There are very few OLAP vendors who can truly claim to have technically conquered the consequences of data explosion. The claims offered by many vendors about how they manage data explosion make it very difficult to understand what is actually important on this topic and what’s not.
For example, one of the problems of data explosion is that it results in a massive database. The size of the database in one product can literally be hundreds and even thousands of times bigger than the same database in another product.
Rather than admit to the problems of data explosion, the vendor with the massive database will argue that his database is handling large data sets, while he will imply that the vendor of the smaller database – a database without data explosion – cannot address large enterprise data sets.
The correct analysis should be to compare sizes with equal volumes of base data, but because the size of the databases are so profoundly different, prospective customers find it hard to believe that such dramatic differences are possible with similar data sets.
The end result is that organizations often commit to what they erroneously believe is the best so- called enterprise solution. This mistake comes at a huge price (see consequences of ignoring data explosion). Ironically, in this way, a vendor’s biggest weakness (data explosion) becomes their biggest selling point.
The Consequence of Ignoring Data Explosion
Some of the consequences of ignoring data explosion include:
- Massive databases that are literally hundreds and even thousands of times larger than is necessary.
- Expensive hardware is required to process and accommodate exploded data.
- Load and or calculation times that take hours rather than seconds or minutes.
- Large costs to build and maintain these monolithic models.
- The hidden cost of failing to provide timely and relevant enterprise business intelligence – there is a great cost associated with the inability to make fast business decisions and the negative culture that prevails because of poor underlying analytical systems.
- Real or de facto project failure.
Sparsity (Antonym – Density)
“Sparsity” and “sparsity handling” are important concepts worth understanding as a precursor to understanding data explosion.
Input data or base data (i.e., before calculated hierarchies or levels) in OLAP applications is typically sparse (not densely populated). Also, as the number of dimensions increase, data will typically become sparser (less dense).
For example, in a one-dimensional matrix, you can suppress all zero values and, therefore, have a 100 percnet dense matrix. In a two-dimensional matrix, you cannot suppress zeros if there is a non-zero value in any element in the two dimensions (see Figures 1 and 2).
Figure 1: 100 Percent Dense
Figure 2: 25 Percent Dense (4 Out of 16 Data Points Populated)
While it is not true in all cases, typically as the number of dimensions in a model increases, so does the data sparsity.
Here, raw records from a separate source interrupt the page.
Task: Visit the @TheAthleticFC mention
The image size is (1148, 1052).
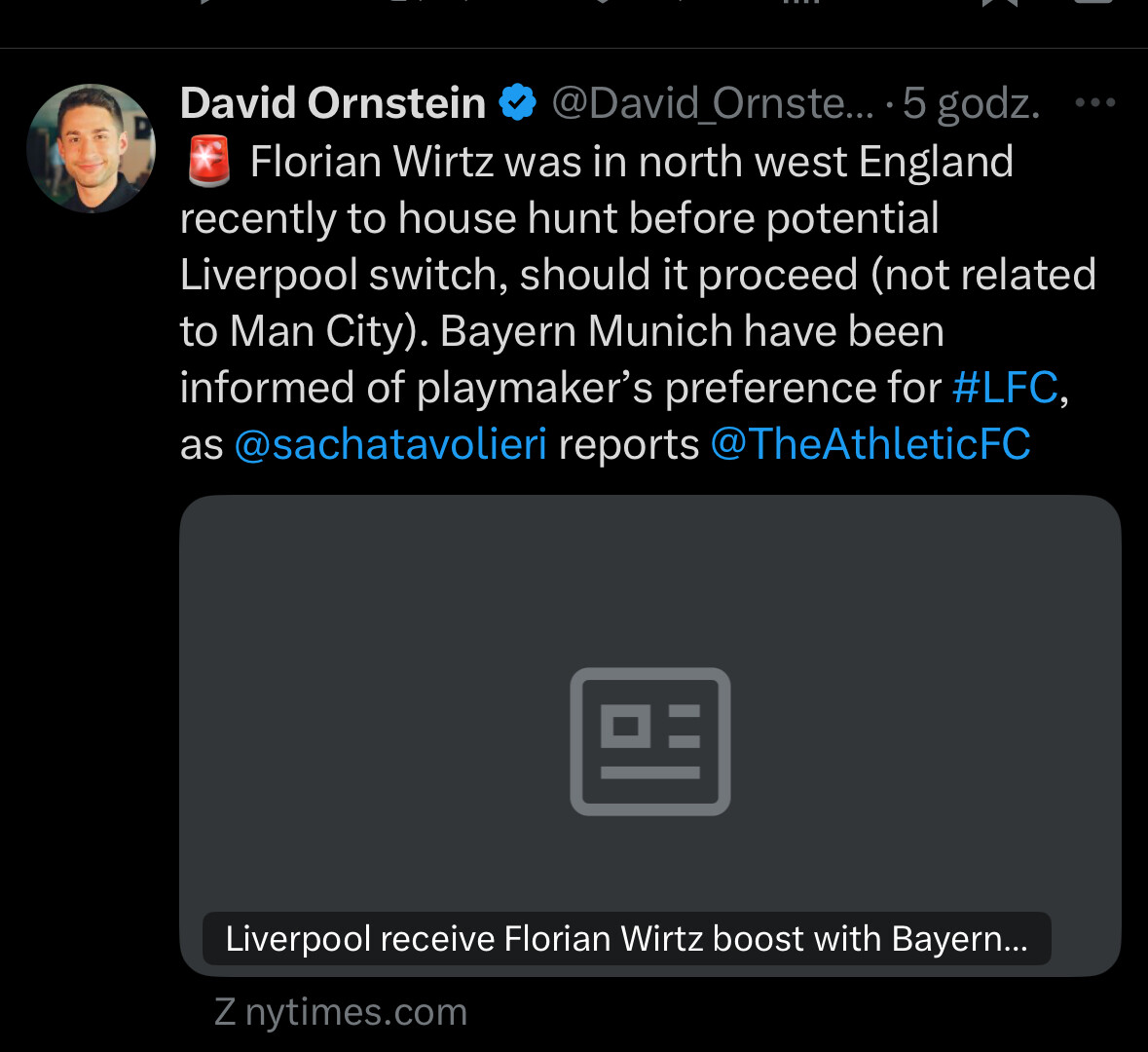Action: [870, 444]
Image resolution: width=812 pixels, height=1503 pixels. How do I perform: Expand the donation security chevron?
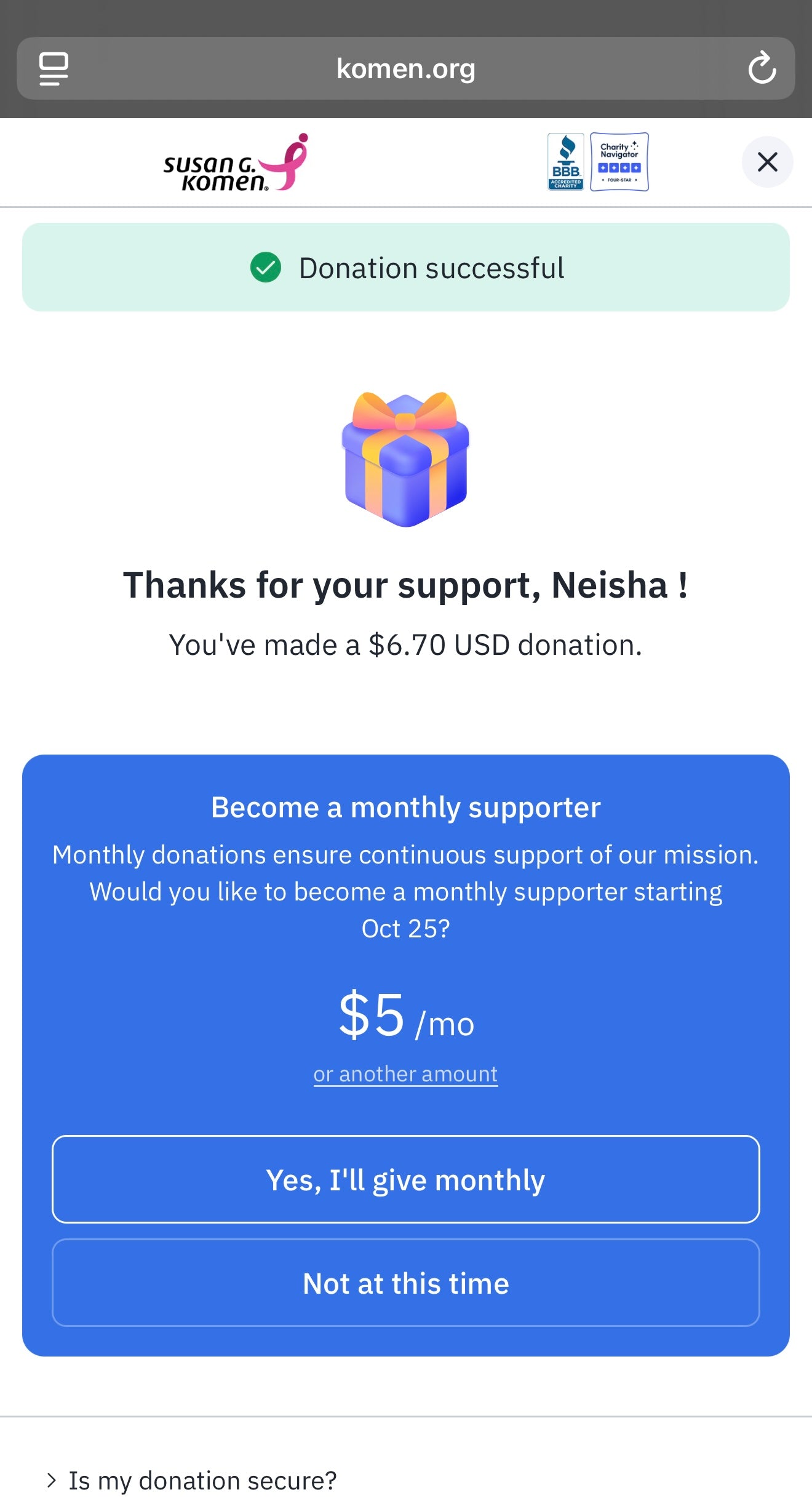(x=52, y=1480)
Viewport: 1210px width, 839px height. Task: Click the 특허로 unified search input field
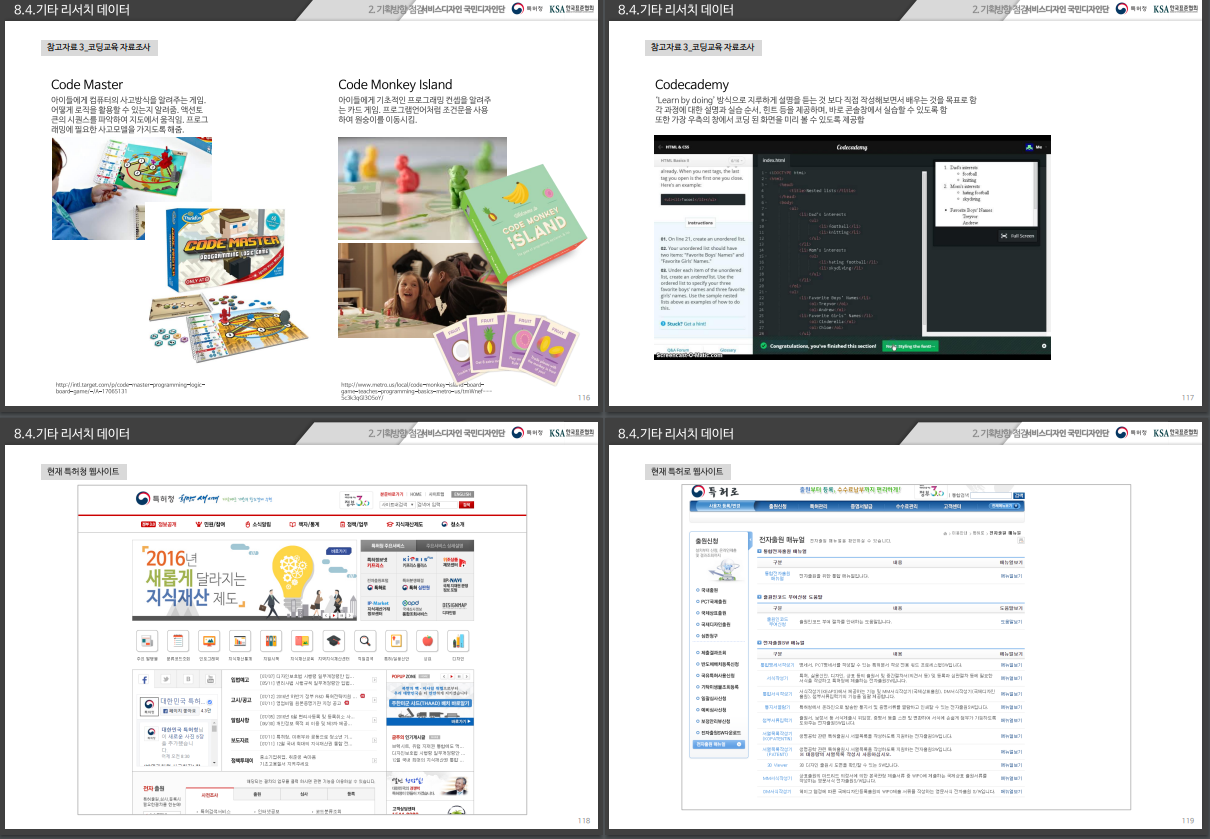click(x=990, y=495)
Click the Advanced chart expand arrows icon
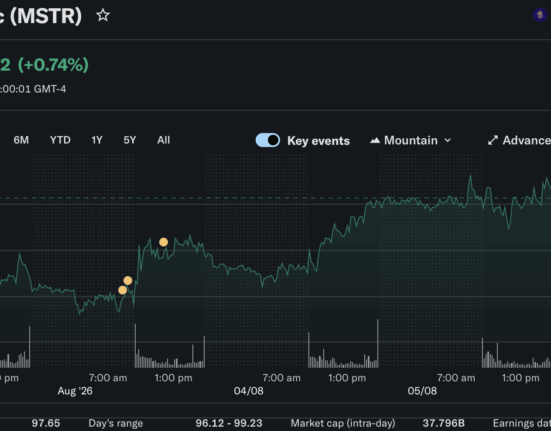This screenshot has width=551, height=431. pos(493,141)
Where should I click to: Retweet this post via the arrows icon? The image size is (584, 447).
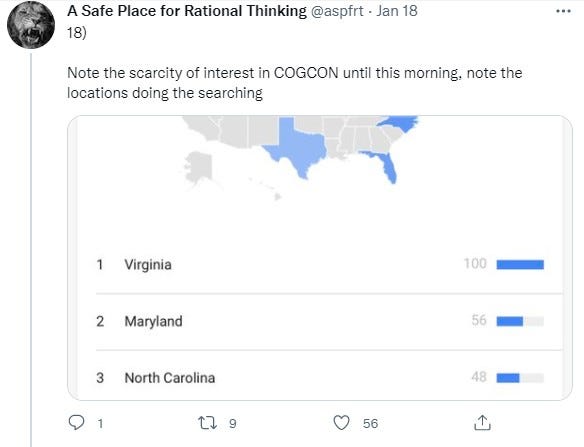pos(207,423)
For example, if you are storing sales data by product and by month, it is conceivable that you will sell each product each month (100 percent dense). However, if you were storing sales data, by product, by customer, by region, by month, clearly you would not sell each product to every customer in every region every month.
By adding the dimension “gender” to this model, you would double the possible size of the cube by storing the data by either of the two variables male or female, but the size of the stored data would remain the same. In this case, by introducing another simple dimension, the sparsity will have doubled!
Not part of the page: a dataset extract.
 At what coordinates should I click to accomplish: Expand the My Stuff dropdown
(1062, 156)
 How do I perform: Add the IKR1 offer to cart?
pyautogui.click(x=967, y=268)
To provide a practical baseline expectation for sparsity, we researched data sparsity on a variety of models with a sample of seven companies. Each company had a variety of models (e.gg, P&L, balance sheet, cash flow, sales analysis, HR/labor analysis, budgeting and forecasting, industry-specific models, etc.) with differing dimensions.
The industry-specific models included insurance claim analysis, telco call analysis and revenue per-user analysis and a medical device company’s sales analysis. A detailed summary of our research can be found in the sidebar.
Summary Findings
- Data density in all cases was significantly less than 1 percent – i.e., extremely sparse.
- As the number of dimensions increases, so did the sparsity of the data (models reviewed had between 5 and 16 dimensions).
- Extreme sparsity existed in all the industry-specific models (all models had density of less than 1 billionth of a percent).
Sparsity Handling
Superficially, any multidimensional model needs to provide space for every possible combination of data points. Since in sparse models most data points are zeros, the main issue is how to store all values other than zero values. For example, if the data density of a model is 1 percent and there is no sparsity handling, the resulting model will be 100 times larger than a model that has perfect sparsity handling. Sparsity handling therefore is the efficient storage of very sparse data.
Don’t Confuse Poor Sparsity Handling with Data Explosion
It is important not to confuse poor sparsity handling (the inefficient storage of zero values) with data explosion. Although sparsity handling is an issue for multidimensional databases, it usually only accounts for differences of less than ten times between products.